E-Rechnung

In Kürze

E-Rechnung bezeichnet eine elektronisch ausgestellte und strukturierte Rechnung. Sie ermöglicht eine automatisierte Weiterverarbeitung ohne Medienbrüche.

Definition

E-Rechnung ist ein Begriff des Umsatzsteuerrechts mit Bezug zur elektronischen Rechnungsstellung. Er bezeichnet eine Rechnung, die in einem strukturierten elektronischen Datenformat erstellt, übermittelt und empfangen wird.

Eine E-Rechnung liegt vor, wenn die Rechnungsdaten maschinell lesbar festgelegt und automatisiert weiterverarbeitet werden können.

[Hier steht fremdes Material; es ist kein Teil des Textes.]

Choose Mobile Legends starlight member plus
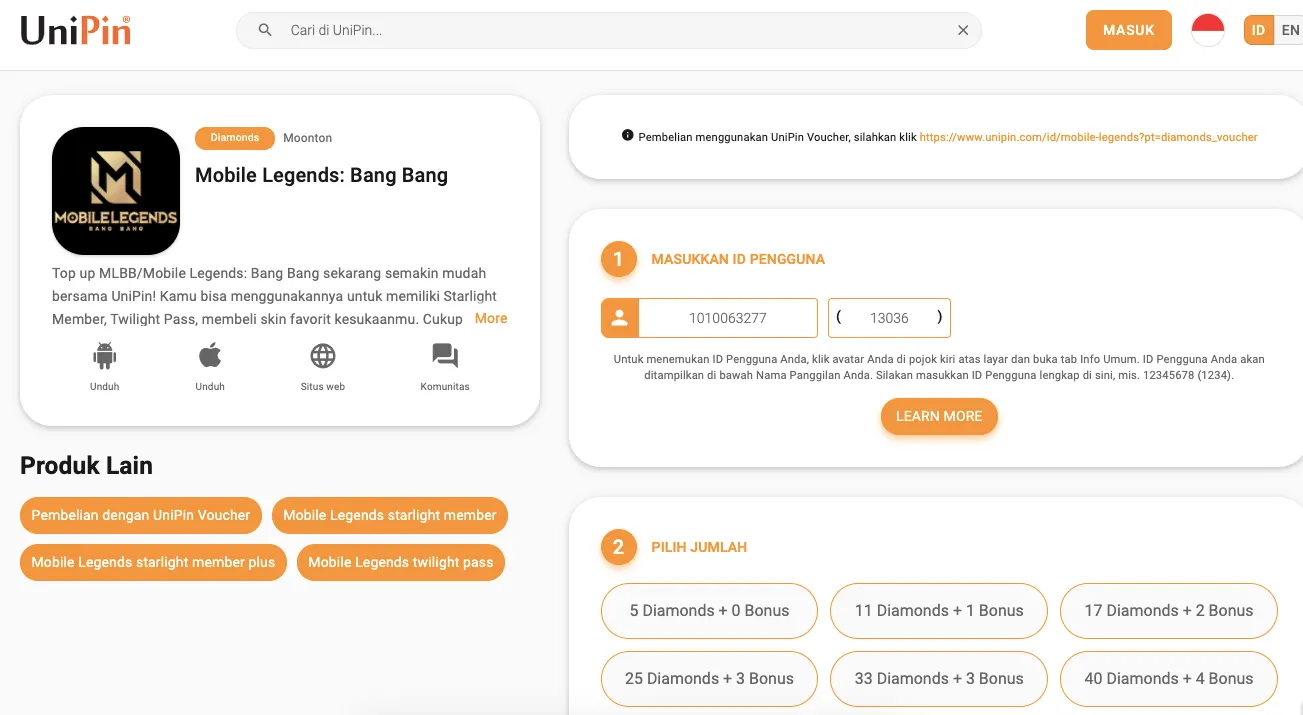This screenshot has height=715, width=1303. click(x=153, y=562)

Die E-Rechnung erfordert ein Format, das den Anforderungen der europäischen Norm CEN EN 16931 entspricht.

Rechtsgrundlage ist:

  • § 14 Umsatzsteuergesetz (UStG)

Dies erfolgt in Verbindung mit den unionsrechtlichen Vorgaben. Eine bloß bildhafte Darstellung ohne strukturierte Datensätze erfüllt die Anforderungen nicht.

Die E-Rechnung ist von sonstigen elektronischen Rechnungen abzugrenzen, die lediglich visuell übermittelt werden. Für bestimmte Umsätze bestehen gesetzlich geregelte Ausnahmen von der Anwendungspflicht.

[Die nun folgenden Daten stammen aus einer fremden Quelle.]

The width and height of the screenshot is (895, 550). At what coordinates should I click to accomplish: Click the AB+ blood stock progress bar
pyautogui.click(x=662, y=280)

Die Einführung der E-Rechnung betrifft insbesondere den inländischen Geschäftsverkehr zwischen Unternehmen. Ihre Nutzung beeinflusst Rechnungsstellung, Empfang, Archivierung und steuerliche Prüfungsvorgänge.

Die technische Ausgestaltung erfolgt regelmäßig durch standardisierte XML-basierte Formate. Die Verpflichtung zur Ausstellung kann zeitlich gestaffelt oder abhängig vom Umsatzumfang ausgestaltet sein.

Die E-Rechnung dient der Vereinheitlichung und Automatisierung steuerlich relevanter Abrechnungsprozesse.